*Reading text:*

/---

= Historicity of the Book of Mormon =

Overview of historical claims of the Book of Mormon

The historicity of the Book of Mormon, the claim that the book is ancient record of historic events, is an article of faith for most, but not all, members of the Latter Day Saint movement. Non-Mormon sources, in contrast, universally accept that the Book of Mormon is a 19th-century creation, and not an ancient record of pre-Columbian America. Its narrative conflicts with a broad spectrum of archaeological, historical, and scientific evidence regarding plants, animals, civilizations, and technology found in the New World before the Age of Discovery.

==Book of Mormon origin==
In the early 19th-century United States, settlers encountered the remnants of ancient mounds, or earthenworks. Locals speculated about who had constructed the mounds, how they arrived in the Americas, and their relationship to contemporary indigenous populations.

\---

*Exercise description:* Quote the passage on the Book of Mormon's historicity from "Overview of historical" up to and including "Age of Discovery.".

*Information given:*
/---

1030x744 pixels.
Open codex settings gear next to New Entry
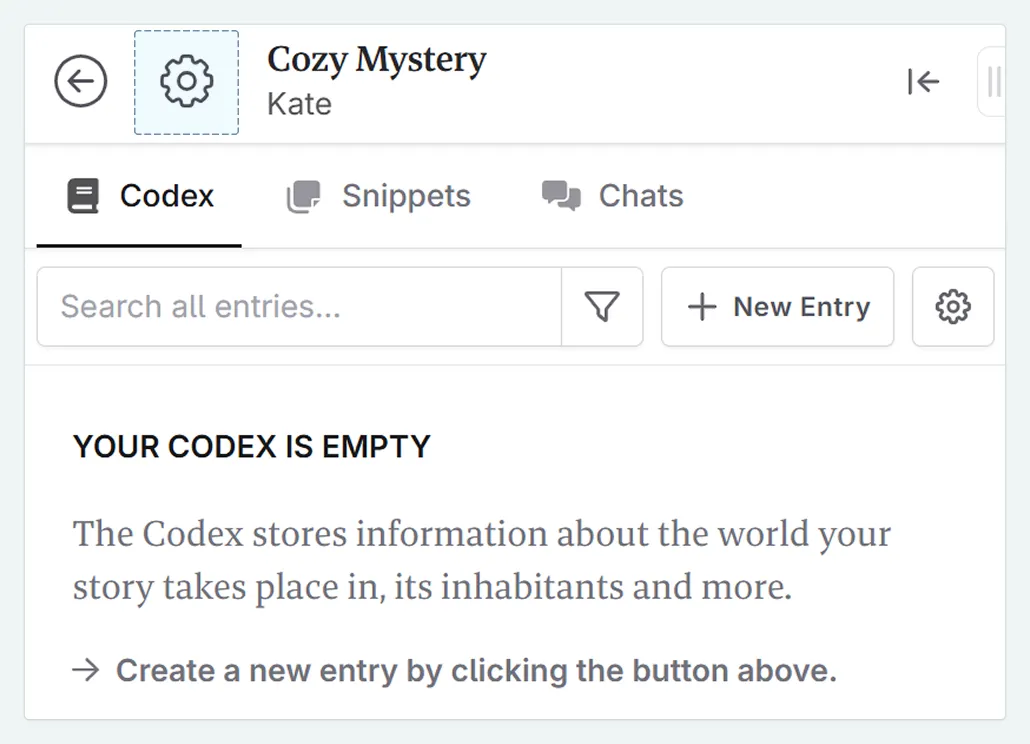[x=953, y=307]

\---
/---

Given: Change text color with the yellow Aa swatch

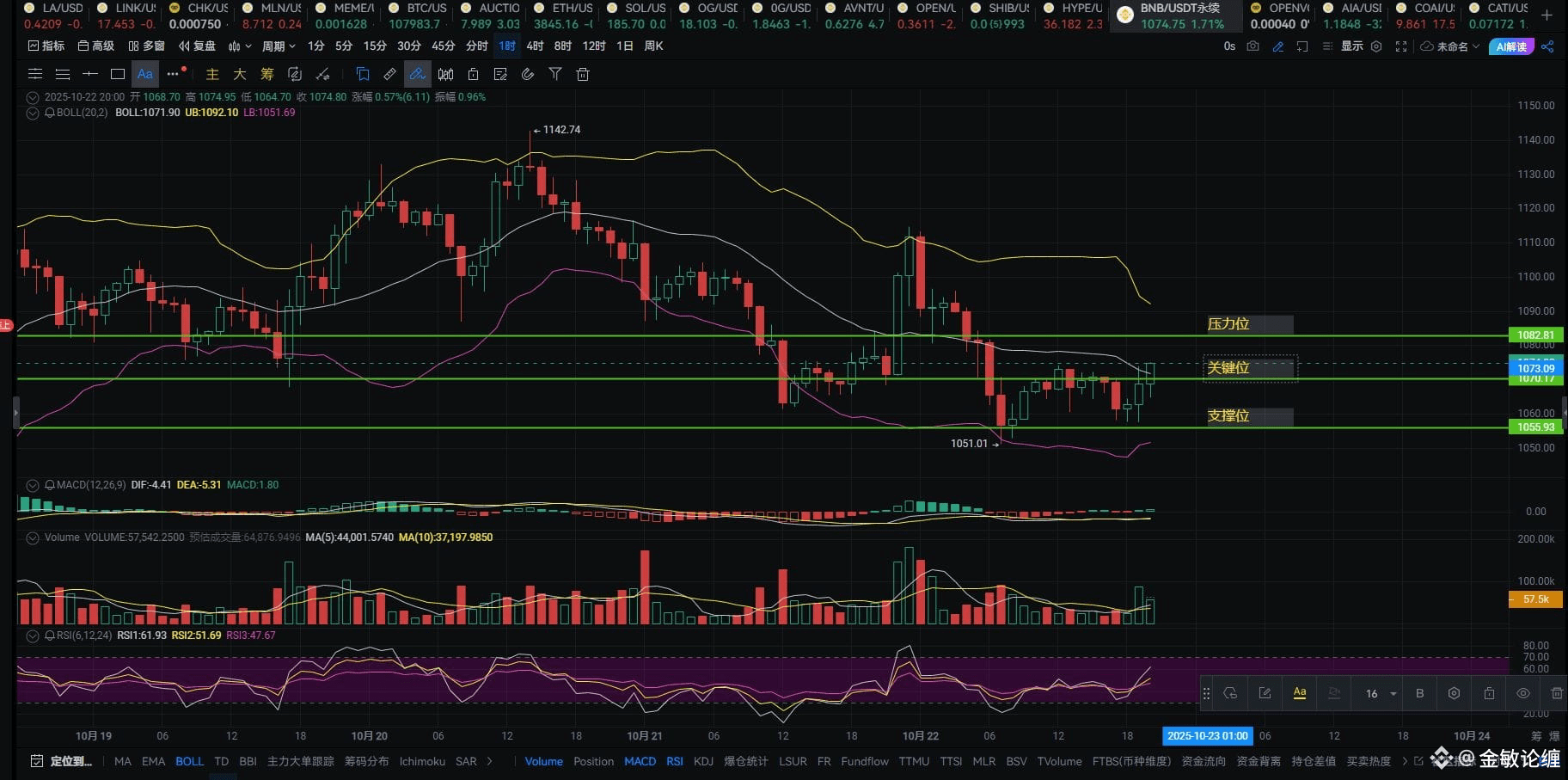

\---

*Expected output:*
Overview of historical claims of the Book of Mormon

The historicity of the Book of Mormon, the claim that the book is ancient record of historic events, is an article of faith for most, but not all, members of the Latter Day Saint movement. Non-Mormon sources, in contrast, universally accept that the Book of Mormon is a 19th-century creation, and not an ancient record of pre-Columbian America. Its narrative conflicts with a broad spectrum of archaeological, historical, and scientific evidence regarding plants, animals, civilizations, and technology found in the New World before the Age of Discovery.